Exercise ▸ Take down each entry exactly as written.

Dataset records
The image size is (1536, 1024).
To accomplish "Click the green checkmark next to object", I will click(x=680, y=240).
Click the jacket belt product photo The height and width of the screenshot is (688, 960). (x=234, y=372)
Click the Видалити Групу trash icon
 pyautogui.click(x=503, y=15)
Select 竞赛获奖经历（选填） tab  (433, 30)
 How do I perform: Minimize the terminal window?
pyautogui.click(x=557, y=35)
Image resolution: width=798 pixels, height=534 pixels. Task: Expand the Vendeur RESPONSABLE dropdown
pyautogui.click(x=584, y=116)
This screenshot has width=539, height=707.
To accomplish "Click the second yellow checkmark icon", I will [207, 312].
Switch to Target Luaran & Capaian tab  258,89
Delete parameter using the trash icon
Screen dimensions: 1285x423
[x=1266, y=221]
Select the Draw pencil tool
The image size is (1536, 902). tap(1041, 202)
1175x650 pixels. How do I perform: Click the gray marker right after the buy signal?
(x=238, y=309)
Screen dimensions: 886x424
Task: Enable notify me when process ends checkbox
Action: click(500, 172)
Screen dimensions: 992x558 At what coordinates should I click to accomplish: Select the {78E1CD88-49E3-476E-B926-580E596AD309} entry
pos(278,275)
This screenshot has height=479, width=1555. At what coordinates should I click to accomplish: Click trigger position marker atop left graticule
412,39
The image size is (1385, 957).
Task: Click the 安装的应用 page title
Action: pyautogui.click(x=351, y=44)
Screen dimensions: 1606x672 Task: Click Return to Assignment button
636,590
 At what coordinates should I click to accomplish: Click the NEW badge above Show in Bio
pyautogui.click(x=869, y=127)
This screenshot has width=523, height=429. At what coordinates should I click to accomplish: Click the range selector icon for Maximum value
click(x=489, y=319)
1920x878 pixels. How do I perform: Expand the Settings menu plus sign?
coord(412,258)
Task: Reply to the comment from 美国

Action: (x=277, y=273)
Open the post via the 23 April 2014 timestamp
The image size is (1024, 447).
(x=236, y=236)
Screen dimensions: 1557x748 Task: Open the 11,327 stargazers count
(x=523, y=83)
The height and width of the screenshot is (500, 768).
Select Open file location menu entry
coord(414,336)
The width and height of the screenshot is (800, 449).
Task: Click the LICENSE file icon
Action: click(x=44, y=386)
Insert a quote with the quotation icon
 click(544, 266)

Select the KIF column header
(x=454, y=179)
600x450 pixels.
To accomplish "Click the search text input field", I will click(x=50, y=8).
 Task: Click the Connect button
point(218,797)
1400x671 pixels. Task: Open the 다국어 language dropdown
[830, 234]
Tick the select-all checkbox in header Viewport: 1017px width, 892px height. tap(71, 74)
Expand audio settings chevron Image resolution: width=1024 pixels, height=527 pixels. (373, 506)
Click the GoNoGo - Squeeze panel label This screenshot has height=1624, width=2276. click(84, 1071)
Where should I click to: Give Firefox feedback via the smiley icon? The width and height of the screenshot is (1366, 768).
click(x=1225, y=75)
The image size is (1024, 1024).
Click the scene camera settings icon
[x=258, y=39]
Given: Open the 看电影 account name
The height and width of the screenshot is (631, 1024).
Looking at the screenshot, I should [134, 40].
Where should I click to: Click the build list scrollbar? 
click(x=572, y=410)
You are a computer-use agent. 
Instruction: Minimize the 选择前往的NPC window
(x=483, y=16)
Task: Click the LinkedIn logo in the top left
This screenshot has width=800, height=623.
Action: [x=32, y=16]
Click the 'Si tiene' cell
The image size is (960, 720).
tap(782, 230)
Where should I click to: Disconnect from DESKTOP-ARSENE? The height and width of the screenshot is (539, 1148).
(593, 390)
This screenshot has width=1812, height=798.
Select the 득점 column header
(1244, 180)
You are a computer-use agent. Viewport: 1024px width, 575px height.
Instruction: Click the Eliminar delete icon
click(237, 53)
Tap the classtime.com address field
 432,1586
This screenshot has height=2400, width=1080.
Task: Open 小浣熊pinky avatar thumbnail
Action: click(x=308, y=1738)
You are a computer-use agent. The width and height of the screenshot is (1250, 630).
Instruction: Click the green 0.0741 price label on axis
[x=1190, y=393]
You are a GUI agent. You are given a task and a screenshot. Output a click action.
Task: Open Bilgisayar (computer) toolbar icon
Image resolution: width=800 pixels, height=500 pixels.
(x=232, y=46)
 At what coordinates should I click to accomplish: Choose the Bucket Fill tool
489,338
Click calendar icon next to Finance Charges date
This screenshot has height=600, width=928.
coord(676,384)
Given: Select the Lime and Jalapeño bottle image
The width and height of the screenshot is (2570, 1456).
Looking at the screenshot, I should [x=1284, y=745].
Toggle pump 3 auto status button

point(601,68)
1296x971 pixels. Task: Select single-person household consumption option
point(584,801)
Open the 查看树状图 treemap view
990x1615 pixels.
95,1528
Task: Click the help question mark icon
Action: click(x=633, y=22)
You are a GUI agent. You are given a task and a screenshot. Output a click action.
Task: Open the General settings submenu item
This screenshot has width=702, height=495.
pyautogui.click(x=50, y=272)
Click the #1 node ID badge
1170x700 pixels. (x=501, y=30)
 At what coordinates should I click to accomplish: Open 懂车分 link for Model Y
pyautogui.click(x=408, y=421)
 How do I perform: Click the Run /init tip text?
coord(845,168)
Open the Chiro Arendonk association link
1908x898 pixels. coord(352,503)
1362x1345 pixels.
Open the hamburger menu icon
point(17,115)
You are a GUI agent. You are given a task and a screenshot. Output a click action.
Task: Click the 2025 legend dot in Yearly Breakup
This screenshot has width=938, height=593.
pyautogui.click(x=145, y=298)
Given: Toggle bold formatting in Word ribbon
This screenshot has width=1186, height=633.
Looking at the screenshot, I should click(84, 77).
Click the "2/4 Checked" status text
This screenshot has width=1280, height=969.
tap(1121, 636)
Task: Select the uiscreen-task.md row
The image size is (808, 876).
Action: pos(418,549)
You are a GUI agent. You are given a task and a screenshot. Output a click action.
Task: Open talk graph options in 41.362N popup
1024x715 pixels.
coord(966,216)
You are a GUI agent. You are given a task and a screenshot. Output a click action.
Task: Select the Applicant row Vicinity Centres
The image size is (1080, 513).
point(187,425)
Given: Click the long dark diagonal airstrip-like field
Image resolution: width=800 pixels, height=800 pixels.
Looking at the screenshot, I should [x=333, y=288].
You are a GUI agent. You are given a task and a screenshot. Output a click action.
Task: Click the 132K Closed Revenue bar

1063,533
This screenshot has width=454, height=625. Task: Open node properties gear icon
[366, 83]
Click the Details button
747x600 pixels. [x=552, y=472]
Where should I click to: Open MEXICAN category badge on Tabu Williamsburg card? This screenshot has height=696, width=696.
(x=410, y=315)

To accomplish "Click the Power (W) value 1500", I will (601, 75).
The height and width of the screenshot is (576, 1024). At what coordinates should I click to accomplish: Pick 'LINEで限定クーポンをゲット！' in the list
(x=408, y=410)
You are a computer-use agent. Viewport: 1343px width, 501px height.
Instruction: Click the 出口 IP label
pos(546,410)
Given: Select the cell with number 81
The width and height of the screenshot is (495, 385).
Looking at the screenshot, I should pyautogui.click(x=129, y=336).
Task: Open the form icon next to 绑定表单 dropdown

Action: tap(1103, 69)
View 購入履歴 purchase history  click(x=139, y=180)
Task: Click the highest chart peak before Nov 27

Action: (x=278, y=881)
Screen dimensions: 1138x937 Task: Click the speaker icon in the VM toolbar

Answer below ▸
The image size is (1536, 1024).
To accomplish "Click the green checkmark next to object", I will click(x=680, y=240).
Click the jacket belt product photo The height and width of the screenshot is (688, 960). (x=234, y=372)
Click the Видалити Групу trash icon
 pyautogui.click(x=503, y=15)
Select 竞赛获奖经历（选填） tab  (433, 30)
 How do I perform: Minimize the terminal window?
pyautogui.click(x=557, y=35)
Image resolution: width=798 pixels, height=534 pixels. Task: Expand the Vendeur RESPONSABLE dropdown
pyautogui.click(x=584, y=116)
This screenshot has width=539, height=707.
To accomplish "Click the second yellow checkmark icon", I will [207, 312].
Switch to Target Luaran & Capaian tab  258,89
Delete parameter using the trash icon
Screen dimensions: 1285x423
[x=1266, y=221]
Select the Draw pencil tool
The image size is (1536, 902). tap(1041, 202)
1175x650 pixels. How do I perform: Click the gray marker right after the buy signal?
(x=238, y=309)
Screen dimensions: 886x424
Task: Enable notify me when process ends checkbox
Action: click(500, 172)
Screen dimensions: 992x558 At what coordinates should I click to accomplish: Select the {78E1CD88-49E3-476E-B926-580E596AD309} entry
pos(278,275)
This screenshot has height=479, width=1555. At what coordinates should I click to accomplish: Click trigger position marker atop left graticule
412,39
The image size is (1385, 957).
Task: Click the 安装的应用 page title
Action: pyautogui.click(x=351, y=44)
Screen dimensions: 1606x672 Task: Click Return to Assignment button
636,590
 At what coordinates should I click to accomplish: Click the NEW badge above Show in Bio
pyautogui.click(x=869, y=127)
This screenshot has width=523, height=429. At what coordinates should I click to accomplish: Click the range selector icon for Maximum value
click(x=489, y=319)
1920x878 pixels. How do I perform: Expand the Settings menu plus sign?
coord(412,258)
Task: Reply to the comment from 美国

Action: (x=277, y=273)
Open the post via the 23 April 2014 timestamp
The image size is (1024, 447).
(x=236, y=236)
Screen dimensions: 1557x748 Task: Open the 11,327 stargazers count
(x=523, y=83)
The height and width of the screenshot is (500, 768).
Select Open file location menu entry
coord(414,336)
The width and height of the screenshot is (800, 449).
Task: Click the LICENSE file icon
Action: click(x=44, y=386)
Insert a quote with the quotation icon
 click(544, 266)

Select the KIF column header
(x=454, y=179)
600x450 pixels.
To accomplish "Click the search text input field", I will click(x=50, y=8).
 Task: Click the Connect button
point(218,797)
1400x671 pixels. Task: Open the 다국어 language dropdown
[830, 234]
Tick the select-all checkbox in header Viewport: 1017px width, 892px height. tap(71, 74)
Expand audio settings chevron Image resolution: width=1024 pixels, height=527 pixels. (373, 506)
Click the GoNoGo - Squeeze panel label This screenshot has height=1624, width=2276. click(84, 1071)
Where should I click to: Give Firefox feedback via the smiley icon? The width and height of the screenshot is (1366, 768).
click(x=1225, y=75)
The image size is (1024, 1024).
Click the scene camera settings icon
[x=258, y=39]
Given: Open the 看电影 account name
The height and width of the screenshot is (631, 1024).
Looking at the screenshot, I should [134, 40].
Where should I click to: Click the build list scrollbar? 
click(x=572, y=410)
You are a computer-use agent. 
Instruction: Minimize the 选择前往的NPC window
(x=483, y=16)
Task: Click the LinkedIn logo in the top left
This screenshot has width=800, height=623.
Action: [x=32, y=16]
Click the 'Si tiene' cell
The image size is (960, 720).
tap(782, 230)
Where should I click to: Disconnect from DESKTOP-ARSENE? The height and width of the screenshot is (539, 1148).
(593, 390)
This screenshot has width=1812, height=798.
Select the 득점 column header
(1244, 180)
You are a computer-use agent. Viewport: 1024px width, 575px height.
Instruction: Click the Eliminar delete icon
click(237, 53)
Tap the classtime.com address field
 432,1586
This screenshot has height=2400, width=1080.
Task: Open 小浣熊pinky avatar thumbnail
Action: click(x=308, y=1738)
You are a computer-use agent. The width and height of the screenshot is (1250, 630).
Instruction: Click the green 0.0741 price label on axis
[x=1190, y=393]
You are a GUI agent. You are given a task and a screenshot. Output a click action.
Task: Open Bilgisayar (computer) toolbar icon
Image resolution: width=800 pixels, height=500 pixels.
(x=232, y=46)
 At what coordinates should I click to accomplish: Choose the Bucket Fill tool
489,338
Click calendar icon next to Finance Charges date
This screenshot has height=600, width=928.
coord(676,384)
Given: Select the Lime and Jalapeño bottle image
The width and height of the screenshot is (2570, 1456).
Looking at the screenshot, I should [x=1284, y=745].
Toggle pump 3 auto status button

point(601,68)
1296x971 pixels. Task: Select single-person household consumption option
point(584,801)
Open the 查看树状图 treemap view
990x1615 pixels.
95,1528
Task: Click the help question mark icon
Action: click(x=633, y=22)
You are a GUI agent. You are given a task and a screenshot. Output a click action.
Task: Open the General settings submenu item
This screenshot has width=702, height=495.
pyautogui.click(x=50, y=272)
Click the #1 node ID badge
1170x700 pixels. (x=501, y=30)
 At what coordinates should I click to accomplish: Open 懂车分 link for Model Y
pyautogui.click(x=408, y=421)
 How do I perform: Click the Run /init tip text?
coord(845,168)
Open the Chiro Arendonk association link
1908x898 pixels. coord(352,503)
1362x1345 pixels.
Open the hamburger menu icon
point(17,115)
You are a GUI agent. You are given a task and a screenshot. Output a click action.
Task: Click the 2025 legend dot in Yearly Breakup
This screenshot has width=938, height=593.
pyautogui.click(x=145, y=298)
Given: Toggle bold formatting in Word ribbon
This screenshot has width=1186, height=633.
Looking at the screenshot, I should click(84, 77).
Click the "2/4 Checked" status text
This screenshot has width=1280, height=969.
tap(1121, 636)
Task: Select the uiscreen-task.md row
The image size is (808, 876).
Action: pos(418,549)
You are a GUI agent. You are given a task and a screenshot. Output a click action.
Task: Open talk graph options in 41.362N popup
1024x715 pixels.
coord(966,216)
You are a GUI agent. You are given a task and a screenshot. Output a click action.
Task: Select the Applicant row Vicinity Centres
The image size is (1080, 513).
point(187,425)
Given: Click the long dark diagonal airstrip-like field
Image resolution: width=800 pixels, height=800 pixels.
Looking at the screenshot, I should [x=333, y=288].
You are a GUI agent. You are given a task and a screenshot. Output a click action.
Task: Click the 132K Closed Revenue bar

1063,533
This screenshot has width=454, height=625. Task: Open node properties gear icon
[366, 83]
Click the Details button
747x600 pixels. [x=552, y=472]
Where should I click to: Open MEXICAN category badge on Tabu Williamsburg card? This screenshot has height=696, width=696.
(x=410, y=315)

To accomplish "Click the Power (W) value 1500", I will (601, 75).
The height and width of the screenshot is (576, 1024). At what coordinates should I click to accomplish: Pick 'LINEで限定クーポンをゲット！' in the list
(x=408, y=410)
You are a computer-use agent. Viewport: 1343px width, 501px height.
Instruction: Click the 出口 IP label
pos(546,410)
Given: Select the cell with number 81
The width and height of the screenshot is (495, 385).
Looking at the screenshot, I should pyautogui.click(x=129, y=336).
Task: Open the form icon next to 绑定表单 dropdown

Action: tap(1103, 69)
View 購入履歴 purchase history  click(x=139, y=180)
Task: Click the highest chart peak before Nov 27

Action: (x=278, y=881)
Screen dimensions: 1138x937 Task: Click the speaker icon in the VM toolbar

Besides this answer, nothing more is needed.